(Stored entries)
»»

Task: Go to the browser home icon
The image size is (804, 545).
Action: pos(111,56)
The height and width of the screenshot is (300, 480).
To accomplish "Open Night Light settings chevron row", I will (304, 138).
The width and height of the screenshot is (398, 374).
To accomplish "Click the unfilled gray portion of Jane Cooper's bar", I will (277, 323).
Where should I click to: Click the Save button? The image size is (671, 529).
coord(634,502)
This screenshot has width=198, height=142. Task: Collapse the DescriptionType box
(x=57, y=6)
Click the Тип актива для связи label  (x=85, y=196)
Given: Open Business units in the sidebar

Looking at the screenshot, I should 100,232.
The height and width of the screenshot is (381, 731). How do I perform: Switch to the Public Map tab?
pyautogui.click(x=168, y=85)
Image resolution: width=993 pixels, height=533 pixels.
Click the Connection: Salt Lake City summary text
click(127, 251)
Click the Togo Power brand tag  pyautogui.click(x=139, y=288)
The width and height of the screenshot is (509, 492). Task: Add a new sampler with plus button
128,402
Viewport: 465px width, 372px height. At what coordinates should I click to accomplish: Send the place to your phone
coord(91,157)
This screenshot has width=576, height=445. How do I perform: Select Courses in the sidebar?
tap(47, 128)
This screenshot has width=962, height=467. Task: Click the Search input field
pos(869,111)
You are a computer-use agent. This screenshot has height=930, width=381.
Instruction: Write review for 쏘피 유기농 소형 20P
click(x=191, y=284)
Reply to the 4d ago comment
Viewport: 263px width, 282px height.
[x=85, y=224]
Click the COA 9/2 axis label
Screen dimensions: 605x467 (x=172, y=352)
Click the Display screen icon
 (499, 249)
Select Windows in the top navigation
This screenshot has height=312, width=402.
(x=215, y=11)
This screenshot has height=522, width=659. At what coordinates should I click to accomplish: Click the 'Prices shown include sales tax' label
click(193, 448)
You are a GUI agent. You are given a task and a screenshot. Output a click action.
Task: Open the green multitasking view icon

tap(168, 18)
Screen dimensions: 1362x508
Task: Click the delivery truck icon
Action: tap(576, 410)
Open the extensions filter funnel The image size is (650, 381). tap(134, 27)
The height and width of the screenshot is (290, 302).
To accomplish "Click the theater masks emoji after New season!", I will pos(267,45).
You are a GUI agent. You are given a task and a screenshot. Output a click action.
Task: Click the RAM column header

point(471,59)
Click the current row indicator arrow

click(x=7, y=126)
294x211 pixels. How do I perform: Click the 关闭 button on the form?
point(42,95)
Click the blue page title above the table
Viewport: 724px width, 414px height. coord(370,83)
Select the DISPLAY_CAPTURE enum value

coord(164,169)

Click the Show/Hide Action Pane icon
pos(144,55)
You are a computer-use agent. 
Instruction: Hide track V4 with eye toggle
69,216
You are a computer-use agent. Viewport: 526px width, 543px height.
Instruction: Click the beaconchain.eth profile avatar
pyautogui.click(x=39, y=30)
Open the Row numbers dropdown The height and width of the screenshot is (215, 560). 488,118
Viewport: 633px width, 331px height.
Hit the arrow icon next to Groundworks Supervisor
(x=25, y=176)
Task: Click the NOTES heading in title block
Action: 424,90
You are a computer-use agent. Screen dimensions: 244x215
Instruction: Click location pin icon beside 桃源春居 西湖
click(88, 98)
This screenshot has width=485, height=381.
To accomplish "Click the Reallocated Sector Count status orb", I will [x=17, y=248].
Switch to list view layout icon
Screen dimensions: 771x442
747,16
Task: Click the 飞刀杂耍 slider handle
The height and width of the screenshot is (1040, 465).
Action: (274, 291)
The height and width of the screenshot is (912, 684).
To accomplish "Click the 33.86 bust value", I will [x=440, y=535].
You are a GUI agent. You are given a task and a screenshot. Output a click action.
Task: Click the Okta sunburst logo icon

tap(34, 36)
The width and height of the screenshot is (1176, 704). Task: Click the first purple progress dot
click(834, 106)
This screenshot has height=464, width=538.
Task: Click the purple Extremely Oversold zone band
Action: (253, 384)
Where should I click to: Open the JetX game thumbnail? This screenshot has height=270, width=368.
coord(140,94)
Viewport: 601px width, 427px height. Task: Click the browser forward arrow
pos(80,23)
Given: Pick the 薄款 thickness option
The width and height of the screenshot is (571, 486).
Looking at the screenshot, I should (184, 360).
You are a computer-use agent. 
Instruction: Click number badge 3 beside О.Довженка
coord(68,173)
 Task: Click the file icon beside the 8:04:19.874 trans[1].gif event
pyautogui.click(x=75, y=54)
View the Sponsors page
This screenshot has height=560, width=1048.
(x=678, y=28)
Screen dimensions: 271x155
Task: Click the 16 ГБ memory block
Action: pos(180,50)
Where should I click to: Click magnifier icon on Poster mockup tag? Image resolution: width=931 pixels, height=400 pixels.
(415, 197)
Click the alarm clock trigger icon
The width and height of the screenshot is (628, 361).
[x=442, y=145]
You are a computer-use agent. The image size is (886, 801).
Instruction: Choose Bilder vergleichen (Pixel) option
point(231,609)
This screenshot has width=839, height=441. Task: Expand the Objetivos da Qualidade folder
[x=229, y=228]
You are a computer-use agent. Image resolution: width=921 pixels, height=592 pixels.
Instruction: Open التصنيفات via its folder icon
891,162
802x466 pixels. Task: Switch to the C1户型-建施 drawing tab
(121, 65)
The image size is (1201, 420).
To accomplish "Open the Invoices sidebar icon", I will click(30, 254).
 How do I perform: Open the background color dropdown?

««

Lines holding the word "dropdown" should be copied from the entries above.

Solution to the exercise:
Open the Row numbers dropdown The height and width of the screenshot is (215, 560). 488,118
 How do I perform: Open the background color dropdown?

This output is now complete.